▸ **RAW DATA**:
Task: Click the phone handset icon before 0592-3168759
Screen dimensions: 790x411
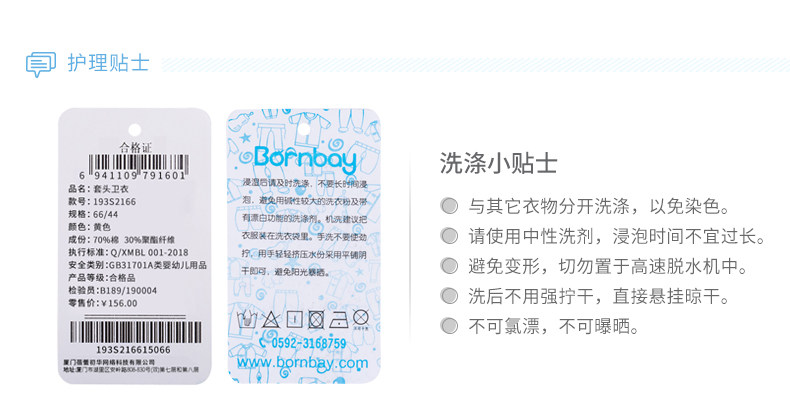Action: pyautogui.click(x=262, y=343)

---

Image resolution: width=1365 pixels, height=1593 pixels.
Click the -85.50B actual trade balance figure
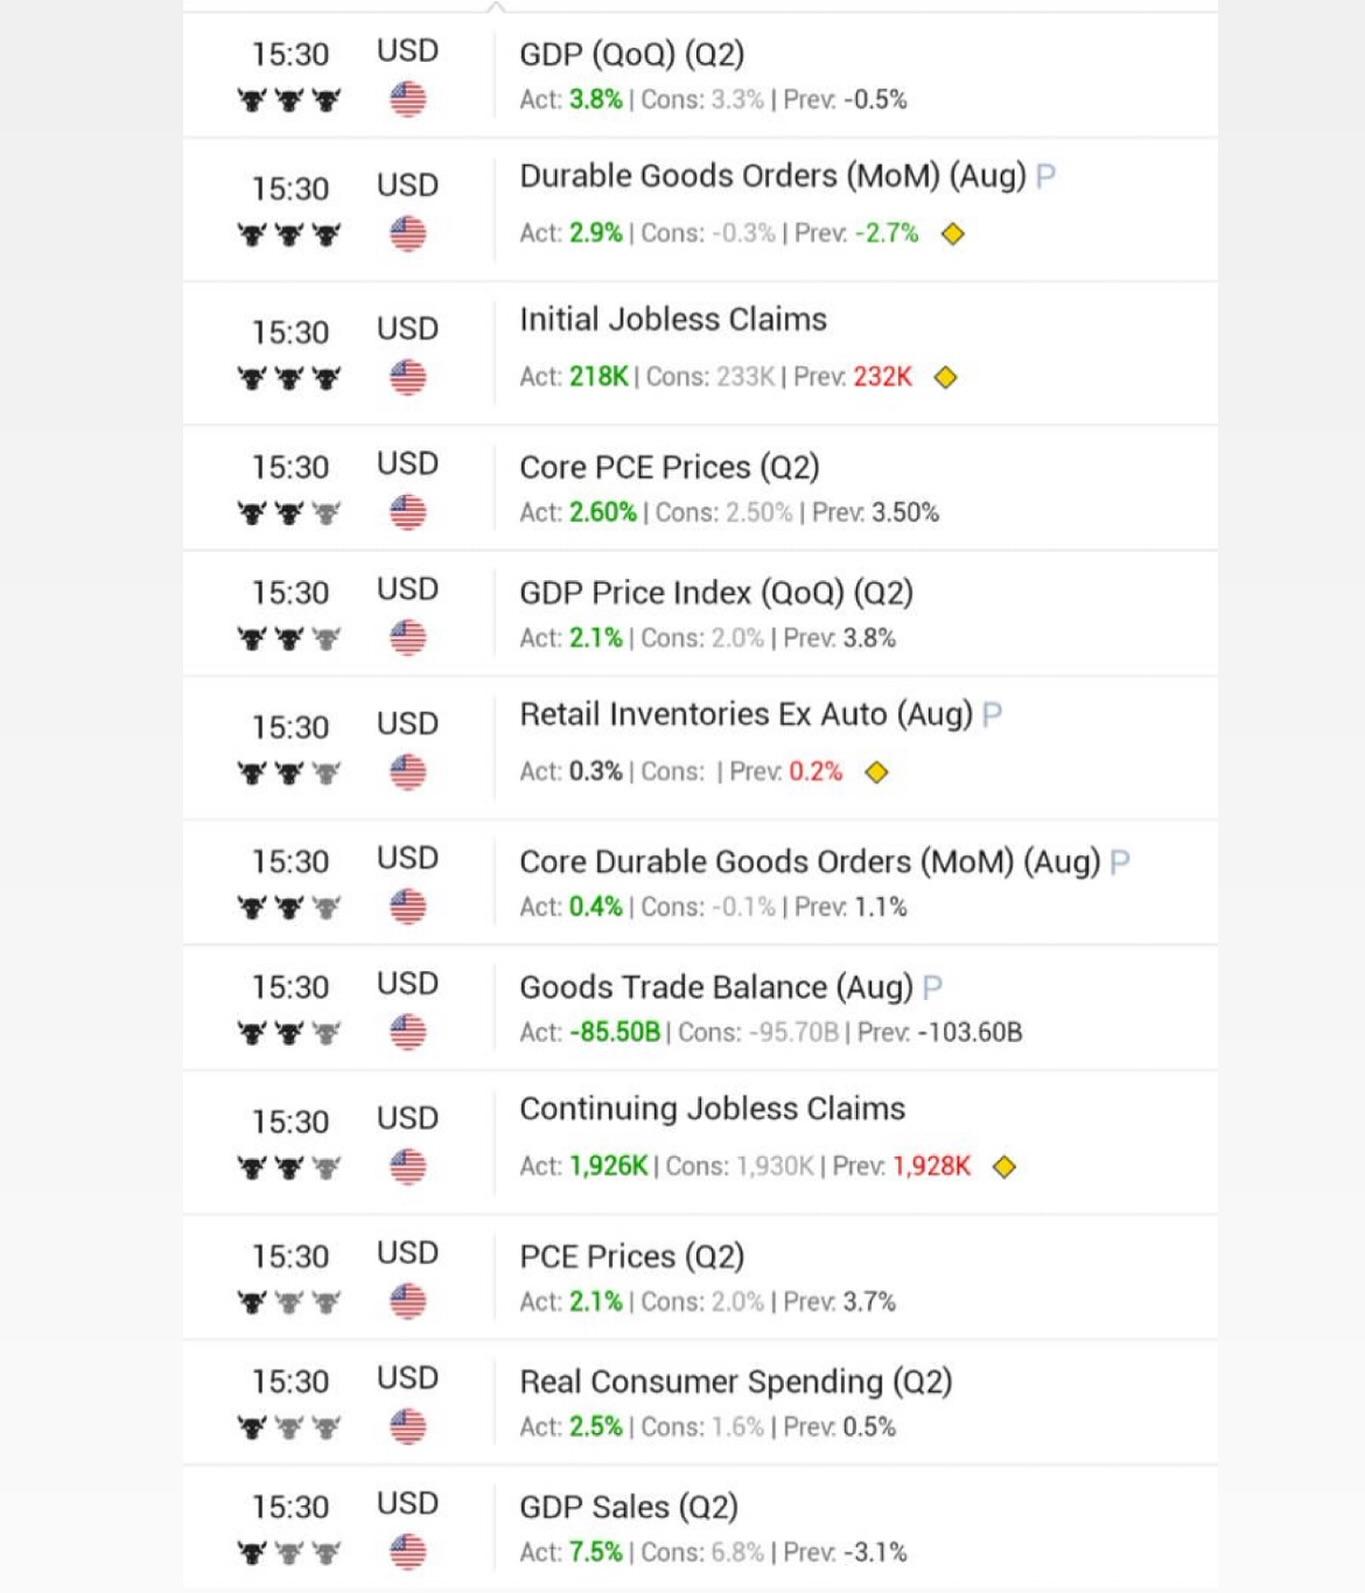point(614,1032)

▸ **PROBLEM DESCRIPTION**:
Give the lines of data starting at the line containing "Task: Click the" and ending at the line containing "Action: pyautogui.click(x=262, y=343)", both included, as a JSON list of strings with one string per line and blank lines omitted. Leave out the pictures.

▸ **OUTPUT OF THE TASK**:
[
  "Task: Click the phone handset icon before 0592-3168759",
  "Screen dimensions: 790x411",
  "Action: pyautogui.click(x=262, y=343)"
]